(RECORD SET)

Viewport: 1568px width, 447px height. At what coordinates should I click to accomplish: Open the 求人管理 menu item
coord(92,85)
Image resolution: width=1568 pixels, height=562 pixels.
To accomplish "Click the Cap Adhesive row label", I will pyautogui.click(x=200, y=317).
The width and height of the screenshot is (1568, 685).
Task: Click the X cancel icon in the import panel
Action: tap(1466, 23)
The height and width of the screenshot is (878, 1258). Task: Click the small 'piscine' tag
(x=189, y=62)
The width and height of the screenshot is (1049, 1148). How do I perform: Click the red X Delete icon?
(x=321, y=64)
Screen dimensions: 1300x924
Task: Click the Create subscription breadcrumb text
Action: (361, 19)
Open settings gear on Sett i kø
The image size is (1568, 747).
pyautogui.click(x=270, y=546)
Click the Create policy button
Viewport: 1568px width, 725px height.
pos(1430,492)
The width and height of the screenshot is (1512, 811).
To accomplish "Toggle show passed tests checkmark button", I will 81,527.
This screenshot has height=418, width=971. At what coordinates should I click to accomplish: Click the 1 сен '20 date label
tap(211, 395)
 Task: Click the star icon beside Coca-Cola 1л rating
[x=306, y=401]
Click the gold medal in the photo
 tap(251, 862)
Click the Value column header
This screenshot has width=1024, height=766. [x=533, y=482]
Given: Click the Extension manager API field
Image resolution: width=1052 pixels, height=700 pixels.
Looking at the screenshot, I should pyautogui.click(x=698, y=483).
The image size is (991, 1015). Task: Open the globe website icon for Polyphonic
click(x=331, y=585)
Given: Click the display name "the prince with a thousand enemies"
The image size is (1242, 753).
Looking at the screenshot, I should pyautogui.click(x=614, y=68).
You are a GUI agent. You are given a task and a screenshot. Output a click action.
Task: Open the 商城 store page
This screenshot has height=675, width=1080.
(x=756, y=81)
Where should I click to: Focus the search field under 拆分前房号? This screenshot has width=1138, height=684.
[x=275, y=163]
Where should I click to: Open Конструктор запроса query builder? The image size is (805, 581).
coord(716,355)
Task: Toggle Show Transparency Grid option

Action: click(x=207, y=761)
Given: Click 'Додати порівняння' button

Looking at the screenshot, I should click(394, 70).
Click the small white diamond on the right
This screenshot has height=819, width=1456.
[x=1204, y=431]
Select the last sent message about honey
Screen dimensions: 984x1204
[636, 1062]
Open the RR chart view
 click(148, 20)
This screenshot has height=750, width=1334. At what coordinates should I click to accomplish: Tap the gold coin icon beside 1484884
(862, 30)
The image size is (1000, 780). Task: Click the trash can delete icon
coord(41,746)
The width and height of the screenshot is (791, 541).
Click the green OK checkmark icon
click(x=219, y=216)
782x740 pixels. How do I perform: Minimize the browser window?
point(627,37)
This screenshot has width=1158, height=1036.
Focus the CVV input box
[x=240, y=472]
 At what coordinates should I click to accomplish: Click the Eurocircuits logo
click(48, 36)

(End RECORD SET)

**PROBLEM REQUIREMENTS:** Using the records above as the source, restate each line verbatim.

**WRITTEN ANSWER:**
Viewport: 1568px width, 447px height. At what coordinates should I click to accomplish: Open the 求人管理 menu item
coord(92,85)
Image resolution: width=1568 pixels, height=562 pixels.
To accomplish "Click the Cap Adhesive row label", I will pyautogui.click(x=200, y=317).
The width and height of the screenshot is (1568, 685).
Task: Click the X cancel icon in the import panel
Action: tap(1466, 23)
The height and width of the screenshot is (878, 1258). Task: Click the small 'piscine' tag
(x=189, y=62)
The width and height of the screenshot is (1049, 1148). How do I perform: Click the red X Delete icon?
(x=321, y=64)
Screen dimensions: 1300x924
Task: Click the Create subscription breadcrumb text
Action: (361, 19)
Open settings gear on Sett i kø
The image size is (1568, 747).
pyautogui.click(x=270, y=546)
Click the Create policy button
Viewport: 1568px width, 725px height.
pos(1430,492)
The width and height of the screenshot is (1512, 811).
To accomplish "Toggle show passed tests checkmark button", I will 81,527.
This screenshot has height=418, width=971. At what coordinates should I click to accomplish: Click the 1 сен '20 date label
tap(211, 395)
 Task: Click the star icon beside Coca-Cola 1л rating
[x=306, y=401]
Click the gold medal in the photo
 tap(251, 862)
Click the Value column header
This screenshot has width=1024, height=766. [x=533, y=482]
Given: Click the Extension manager API field
Image resolution: width=1052 pixels, height=700 pixels.
Looking at the screenshot, I should pyautogui.click(x=698, y=483).
The image size is (991, 1015). Task: Open the globe website icon for Polyphonic
click(x=331, y=585)
Given: Click the display name "the prince with a thousand enemies"
The image size is (1242, 753).
Looking at the screenshot, I should pyautogui.click(x=614, y=68).
You are a GUI agent. You are given a task and a screenshot. Output a click action.
Task: Open the 商城 store page
This screenshot has height=675, width=1080.
(x=756, y=81)
Where should I click to: Focus the search field under 拆分前房号? This screenshot has width=1138, height=684.
[x=275, y=163]
Where should I click to: Open Конструктор запроса query builder? The image size is (805, 581).
coord(716,355)
Task: Toggle Show Transparency Grid option

Action: click(x=207, y=761)
Given: Click 'Додати порівняння' button

Looking at the screenshot, I should click(394, 70).
Click the small white diamond on the right
This screenshot has height=819, width=1456.
[x=1204, y=431]
Select the last sent message about honey
Screen dimensions: 984x1204
[636, 1062]
Open the RR chart view
 click(148, 20)
This screenshot has height=750, width=1334. At what coordinates should I click to accomplish: Tap the gold coin icon beside 1484884
(862, 30)
The image size is (1000, 780). Task: Click the trash can delete icon
coord(41,746)
The width and height of the screenshot is (791, 541).
Click the green OK checkmark icon
click(x=219, y=216)
782x740 pixels. How do I perform: Minimize the browser window?
point(627,37)
This screenshot has width=1158, height=1036.
Focus the CVV input box
[x=240, y=472]
 At what coordinates should I click to accomplish: Click the Eurocircuits logo
click(48, 36)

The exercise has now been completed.